On 8 January Rovers announced that defender Paul Downing has signed permanently from Milton Keynes Dons following his loan spell for an undisclosed fee.

On 9 January Rovers announced that striker Adam Armstrong has joined on loan for the remainder of the season from Newcastle United.

On 16 January Rovers announced that attacking midfielder Jack Payne has joined on loan for the remainder of the season from Huddersfield Town.

On 17 January Rovers announced that defender Sam Hart has joined Rochdale on loan for the remainder of the season.

On 18 January Rovers announced that striker Joe Nuttall has signed a new 3 a half year deal, until 2021.

On 19 January Rovers announced the signing of defender Amari'i Bell from Fleetwood Town for an undisclosed fee on a 2 and half year contract.

On 26 January Rovers announced that midfielder John Buckley had signed his 1st professional contract, until 2020.

On 30 January Rovers announced that defender Elliott Ward has joined Milton Keynes Dons on loan for the remainder of the season.

On 31 January Rovers announced that the club has agreed to terminate the contract of young midfielder Connor Thomson by mutual consent, young center-back Scott Wharton has joined Lincoln City on loan until the end of the season, academy midfielder Callum Wright has joined Leicester City for an undisclosed fee.

February

On 1 February Rovers announced that goalkeeper David Raya has signed a new 3 a half year deal, until 2021.

On 2 February Rovers announced that young versatile midfielder Lewis Travis has signed a new 3 a half year deal, until 2021.

On 7 February Rovers announced that midfielder Jack Evans had signed his 1st professional contract, until 2020.

On 14 February Rovers announced the signing of highly rated young forward Okera Simmonds from Liverpool on a 1 and half year contract & will link up with the u23s squad.

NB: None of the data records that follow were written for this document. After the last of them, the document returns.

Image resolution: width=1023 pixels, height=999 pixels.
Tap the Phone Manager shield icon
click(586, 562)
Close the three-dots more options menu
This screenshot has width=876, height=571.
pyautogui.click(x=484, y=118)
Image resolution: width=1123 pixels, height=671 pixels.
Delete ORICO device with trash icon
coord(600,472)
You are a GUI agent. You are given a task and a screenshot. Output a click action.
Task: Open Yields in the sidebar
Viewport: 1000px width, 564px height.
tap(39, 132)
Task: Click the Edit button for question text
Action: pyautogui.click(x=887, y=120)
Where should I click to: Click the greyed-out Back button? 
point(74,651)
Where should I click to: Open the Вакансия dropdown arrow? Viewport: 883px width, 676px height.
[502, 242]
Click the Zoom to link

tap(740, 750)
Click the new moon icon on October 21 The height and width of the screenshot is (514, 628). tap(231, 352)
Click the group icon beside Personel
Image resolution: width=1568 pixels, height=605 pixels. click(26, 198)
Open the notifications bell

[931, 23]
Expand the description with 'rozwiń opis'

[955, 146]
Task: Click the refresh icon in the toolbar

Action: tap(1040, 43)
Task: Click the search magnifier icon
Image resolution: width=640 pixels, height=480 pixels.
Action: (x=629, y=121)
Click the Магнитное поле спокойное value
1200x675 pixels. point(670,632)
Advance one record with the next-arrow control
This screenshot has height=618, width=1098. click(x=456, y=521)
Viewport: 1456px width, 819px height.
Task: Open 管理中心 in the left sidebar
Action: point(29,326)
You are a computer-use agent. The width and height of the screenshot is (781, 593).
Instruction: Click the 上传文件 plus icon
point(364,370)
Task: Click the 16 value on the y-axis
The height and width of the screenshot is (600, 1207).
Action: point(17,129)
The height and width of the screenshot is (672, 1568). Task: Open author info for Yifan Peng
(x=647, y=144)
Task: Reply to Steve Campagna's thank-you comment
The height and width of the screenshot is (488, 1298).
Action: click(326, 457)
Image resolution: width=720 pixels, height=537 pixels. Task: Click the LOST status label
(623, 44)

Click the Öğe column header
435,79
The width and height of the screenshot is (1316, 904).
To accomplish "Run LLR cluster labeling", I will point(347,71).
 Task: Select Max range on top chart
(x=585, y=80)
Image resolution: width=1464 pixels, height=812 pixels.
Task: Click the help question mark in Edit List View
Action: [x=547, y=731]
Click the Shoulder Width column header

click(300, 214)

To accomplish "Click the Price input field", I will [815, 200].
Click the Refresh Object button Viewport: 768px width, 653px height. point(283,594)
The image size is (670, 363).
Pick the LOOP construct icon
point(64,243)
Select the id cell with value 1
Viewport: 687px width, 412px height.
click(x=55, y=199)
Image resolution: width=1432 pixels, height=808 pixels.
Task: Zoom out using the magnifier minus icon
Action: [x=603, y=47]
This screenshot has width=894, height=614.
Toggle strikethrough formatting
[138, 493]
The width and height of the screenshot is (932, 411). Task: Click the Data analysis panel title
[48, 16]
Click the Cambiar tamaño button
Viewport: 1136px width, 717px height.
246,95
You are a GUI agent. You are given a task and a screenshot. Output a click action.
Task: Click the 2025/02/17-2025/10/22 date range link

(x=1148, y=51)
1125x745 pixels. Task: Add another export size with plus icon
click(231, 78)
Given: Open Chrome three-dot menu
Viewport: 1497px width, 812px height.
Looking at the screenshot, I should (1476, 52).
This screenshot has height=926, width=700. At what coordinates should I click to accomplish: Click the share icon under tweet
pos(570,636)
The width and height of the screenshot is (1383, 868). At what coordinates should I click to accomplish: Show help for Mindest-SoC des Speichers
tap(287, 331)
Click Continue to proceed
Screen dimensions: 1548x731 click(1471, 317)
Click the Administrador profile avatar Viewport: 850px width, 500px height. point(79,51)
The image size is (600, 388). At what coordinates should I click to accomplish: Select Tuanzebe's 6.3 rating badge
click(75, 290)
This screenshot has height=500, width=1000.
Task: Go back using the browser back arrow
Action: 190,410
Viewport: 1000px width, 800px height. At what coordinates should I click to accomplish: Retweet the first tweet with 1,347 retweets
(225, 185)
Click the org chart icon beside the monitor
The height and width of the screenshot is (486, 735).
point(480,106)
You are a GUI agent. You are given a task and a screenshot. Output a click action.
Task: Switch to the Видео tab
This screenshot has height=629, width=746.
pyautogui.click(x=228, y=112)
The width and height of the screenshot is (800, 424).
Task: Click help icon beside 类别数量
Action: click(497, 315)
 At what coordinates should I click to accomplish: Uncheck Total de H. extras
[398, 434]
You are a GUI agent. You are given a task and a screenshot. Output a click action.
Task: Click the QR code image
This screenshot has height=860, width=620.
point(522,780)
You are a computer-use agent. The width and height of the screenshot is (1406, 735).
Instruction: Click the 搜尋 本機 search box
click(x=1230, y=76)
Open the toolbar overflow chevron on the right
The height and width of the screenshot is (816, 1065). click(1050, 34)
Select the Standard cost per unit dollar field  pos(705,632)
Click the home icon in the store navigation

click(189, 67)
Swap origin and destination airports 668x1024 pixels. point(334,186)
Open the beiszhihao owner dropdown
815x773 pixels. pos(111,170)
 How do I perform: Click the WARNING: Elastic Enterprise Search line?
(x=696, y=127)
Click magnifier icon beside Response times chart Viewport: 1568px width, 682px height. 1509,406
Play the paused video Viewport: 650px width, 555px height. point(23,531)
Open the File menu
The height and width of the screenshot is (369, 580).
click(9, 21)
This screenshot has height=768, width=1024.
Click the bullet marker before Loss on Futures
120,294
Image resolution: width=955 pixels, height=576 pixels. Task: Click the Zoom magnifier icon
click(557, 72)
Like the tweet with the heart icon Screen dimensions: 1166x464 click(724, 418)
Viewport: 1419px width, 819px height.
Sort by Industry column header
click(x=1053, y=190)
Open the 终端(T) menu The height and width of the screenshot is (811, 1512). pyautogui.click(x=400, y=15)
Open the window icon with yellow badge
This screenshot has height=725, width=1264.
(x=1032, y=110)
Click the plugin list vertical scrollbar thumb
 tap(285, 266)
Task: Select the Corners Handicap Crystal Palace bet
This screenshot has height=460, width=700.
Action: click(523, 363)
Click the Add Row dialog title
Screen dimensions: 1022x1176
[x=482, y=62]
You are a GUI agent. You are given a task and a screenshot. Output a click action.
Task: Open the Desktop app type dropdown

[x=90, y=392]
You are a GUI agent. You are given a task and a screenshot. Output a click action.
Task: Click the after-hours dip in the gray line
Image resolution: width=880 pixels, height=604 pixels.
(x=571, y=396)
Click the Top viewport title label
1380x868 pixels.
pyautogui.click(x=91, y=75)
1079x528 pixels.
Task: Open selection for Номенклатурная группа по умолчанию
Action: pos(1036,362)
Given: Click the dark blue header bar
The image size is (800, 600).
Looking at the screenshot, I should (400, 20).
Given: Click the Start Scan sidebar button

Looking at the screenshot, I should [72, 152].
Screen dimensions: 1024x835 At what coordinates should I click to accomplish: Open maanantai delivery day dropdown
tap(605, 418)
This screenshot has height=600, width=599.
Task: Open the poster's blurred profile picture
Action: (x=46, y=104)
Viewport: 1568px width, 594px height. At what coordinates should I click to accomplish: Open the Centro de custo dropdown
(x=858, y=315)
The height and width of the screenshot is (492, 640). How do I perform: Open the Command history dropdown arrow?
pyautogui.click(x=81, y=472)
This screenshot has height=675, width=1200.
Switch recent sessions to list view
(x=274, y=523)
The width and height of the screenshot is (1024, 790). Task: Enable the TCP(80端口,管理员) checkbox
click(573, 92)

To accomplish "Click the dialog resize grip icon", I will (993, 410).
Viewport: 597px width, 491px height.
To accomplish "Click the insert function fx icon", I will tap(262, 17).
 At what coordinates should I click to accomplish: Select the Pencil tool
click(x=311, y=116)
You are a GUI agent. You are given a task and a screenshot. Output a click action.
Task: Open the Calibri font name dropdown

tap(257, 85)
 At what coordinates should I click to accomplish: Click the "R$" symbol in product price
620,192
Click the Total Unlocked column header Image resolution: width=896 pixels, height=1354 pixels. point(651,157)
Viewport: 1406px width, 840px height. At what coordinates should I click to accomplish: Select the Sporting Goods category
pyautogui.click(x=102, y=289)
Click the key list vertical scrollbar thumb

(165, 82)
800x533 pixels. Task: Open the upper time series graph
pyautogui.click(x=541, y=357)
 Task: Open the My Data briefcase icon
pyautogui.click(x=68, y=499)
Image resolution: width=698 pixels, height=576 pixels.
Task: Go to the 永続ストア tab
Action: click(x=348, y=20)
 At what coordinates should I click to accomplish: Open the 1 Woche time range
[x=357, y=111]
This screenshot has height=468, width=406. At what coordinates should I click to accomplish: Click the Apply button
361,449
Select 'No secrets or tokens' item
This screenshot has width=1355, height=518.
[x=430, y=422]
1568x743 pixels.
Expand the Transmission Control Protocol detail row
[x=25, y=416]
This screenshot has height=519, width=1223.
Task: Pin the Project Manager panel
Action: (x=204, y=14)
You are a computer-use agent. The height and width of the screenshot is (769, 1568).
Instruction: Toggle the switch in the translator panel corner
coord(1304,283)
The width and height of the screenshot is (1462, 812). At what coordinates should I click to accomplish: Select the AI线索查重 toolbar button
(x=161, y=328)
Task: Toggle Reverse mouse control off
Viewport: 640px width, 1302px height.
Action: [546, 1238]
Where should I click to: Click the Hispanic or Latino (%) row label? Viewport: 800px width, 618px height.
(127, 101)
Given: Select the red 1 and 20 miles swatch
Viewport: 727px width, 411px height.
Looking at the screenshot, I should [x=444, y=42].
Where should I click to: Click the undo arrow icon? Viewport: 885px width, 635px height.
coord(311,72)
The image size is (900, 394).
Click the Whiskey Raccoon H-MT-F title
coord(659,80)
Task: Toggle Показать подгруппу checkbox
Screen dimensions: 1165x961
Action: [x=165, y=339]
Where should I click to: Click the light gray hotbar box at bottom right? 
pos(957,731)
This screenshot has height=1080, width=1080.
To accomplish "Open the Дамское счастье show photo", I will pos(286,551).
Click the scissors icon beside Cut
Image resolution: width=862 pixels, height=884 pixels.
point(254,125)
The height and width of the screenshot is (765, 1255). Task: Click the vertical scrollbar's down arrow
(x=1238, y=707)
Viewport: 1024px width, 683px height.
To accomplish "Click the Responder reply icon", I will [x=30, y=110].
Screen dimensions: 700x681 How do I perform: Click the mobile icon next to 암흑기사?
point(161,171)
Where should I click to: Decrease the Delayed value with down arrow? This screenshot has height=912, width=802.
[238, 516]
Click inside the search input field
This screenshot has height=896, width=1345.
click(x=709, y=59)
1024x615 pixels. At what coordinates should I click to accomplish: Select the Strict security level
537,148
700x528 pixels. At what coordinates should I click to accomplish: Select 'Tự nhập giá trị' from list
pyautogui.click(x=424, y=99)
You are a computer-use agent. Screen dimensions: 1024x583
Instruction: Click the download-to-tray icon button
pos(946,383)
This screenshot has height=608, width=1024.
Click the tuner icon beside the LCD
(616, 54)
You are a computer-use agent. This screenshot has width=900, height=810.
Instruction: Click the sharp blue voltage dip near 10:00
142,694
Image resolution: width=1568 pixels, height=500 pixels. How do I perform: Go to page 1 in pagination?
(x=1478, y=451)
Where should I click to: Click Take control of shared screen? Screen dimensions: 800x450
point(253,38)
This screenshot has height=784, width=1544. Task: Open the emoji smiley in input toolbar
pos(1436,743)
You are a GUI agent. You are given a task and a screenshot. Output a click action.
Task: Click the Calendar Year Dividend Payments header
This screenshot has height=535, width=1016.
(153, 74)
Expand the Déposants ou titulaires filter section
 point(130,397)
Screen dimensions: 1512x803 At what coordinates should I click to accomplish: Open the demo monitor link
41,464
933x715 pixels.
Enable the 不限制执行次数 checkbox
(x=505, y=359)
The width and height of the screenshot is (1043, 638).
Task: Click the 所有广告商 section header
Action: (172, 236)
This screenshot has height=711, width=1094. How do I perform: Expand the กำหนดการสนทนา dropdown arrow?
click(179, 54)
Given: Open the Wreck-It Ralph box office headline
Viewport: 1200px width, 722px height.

On 16 February Rovers announced that defender Hayden Carter had signed his 1st professional contract, until 2020.

On 14 February Rovers announced the signing of goalkeeper Oliver Byrne who was recently with Cardiff City on a 1 and half year contract & will link up with the u23s squad.

On 22 February Rovers announced that defender Jack Doyle has joined Derry City on loan for the remainder of the season.

March

On 3 March Rovers announced that young Canadian midfielder Ben Paton had signed his 1st professional contract, until 2019.

On 16 March Rovers announced that young attacking midfielder Jack Vale had signed his 1st professional contract, until 2020.

On 20 March Rovers announced that young defender Lewis Thompson had signed his 1st professional contract, until 2019.

April

On 3 April Rovers trio David Raya, Charlie Mulgrew & Bradley Dack have all been included in the EFL League One Team of the Year.

On 15 April Rovers star Bradley Dack has been named as the League One Player of the Year.

On 18 April Rovers players Bradley Dack, Charlie Mulgrew, Danny Graham & Amari'i Bell were announced in the PFA League One Team of the Year.

On 20 April Rovers U23 were crowned champions of the Premier League 2 Division 2.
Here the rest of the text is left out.